# (Project) Project NewickVector

## Introduction

Project NewickVector is the successor of Project TwoDigitNewick, with the goal of supporting Newicks of any arity.

Project NewickVector has been developed by (sorted alphabetically on first name):

Project NewickVector started in February 2011.

• Procedure
• Same results for binary phylogenies
• Validating results for phylogenies of any arity

## Procedure

The code of Project NewickVector is compared to the previous projects in result and speed.

All measurements have been performed on the same computer. In all simulations, the value of parameter theta was set to 10.0.

## Same results for binary phylogenies

In a previous projects, 162 different phylogenies, with complexities from 24 to 866052, were used for comparison, valididating .

These same phylogenies are used to test that ToolTwoDigitNewick (this project) calculates the same probabilities as ProjectRampal_EndVersion2.

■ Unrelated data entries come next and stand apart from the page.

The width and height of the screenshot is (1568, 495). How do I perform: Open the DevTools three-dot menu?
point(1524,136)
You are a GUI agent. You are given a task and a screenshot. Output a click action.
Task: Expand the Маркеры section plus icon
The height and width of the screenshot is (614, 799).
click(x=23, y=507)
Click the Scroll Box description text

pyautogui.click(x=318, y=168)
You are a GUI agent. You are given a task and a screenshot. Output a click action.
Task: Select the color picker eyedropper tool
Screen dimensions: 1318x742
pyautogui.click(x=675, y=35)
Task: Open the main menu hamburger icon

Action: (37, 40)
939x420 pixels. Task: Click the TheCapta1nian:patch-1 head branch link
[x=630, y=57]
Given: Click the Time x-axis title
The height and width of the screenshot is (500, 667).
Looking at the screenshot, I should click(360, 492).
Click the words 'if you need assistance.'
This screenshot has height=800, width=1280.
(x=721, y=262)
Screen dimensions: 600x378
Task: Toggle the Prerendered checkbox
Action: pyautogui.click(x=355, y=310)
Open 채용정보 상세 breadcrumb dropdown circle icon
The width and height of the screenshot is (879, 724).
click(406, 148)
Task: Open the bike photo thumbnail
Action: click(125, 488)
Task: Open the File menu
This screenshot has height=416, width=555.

## Validating results for phylogenies of any arity

The probabilities calculated for trinary phylogenies are validated from probabilities calculated for validated binary phylogenies. The calculation is shown and generated by computer.

Note that these phylogenies can be written down in different ways, for example '(1,(2,3))' is the same phylogeny as '((3,2),1)'. In the simulation at startup, all the results below are checked in all their possible notations.

### #1: (1,1,(1,1))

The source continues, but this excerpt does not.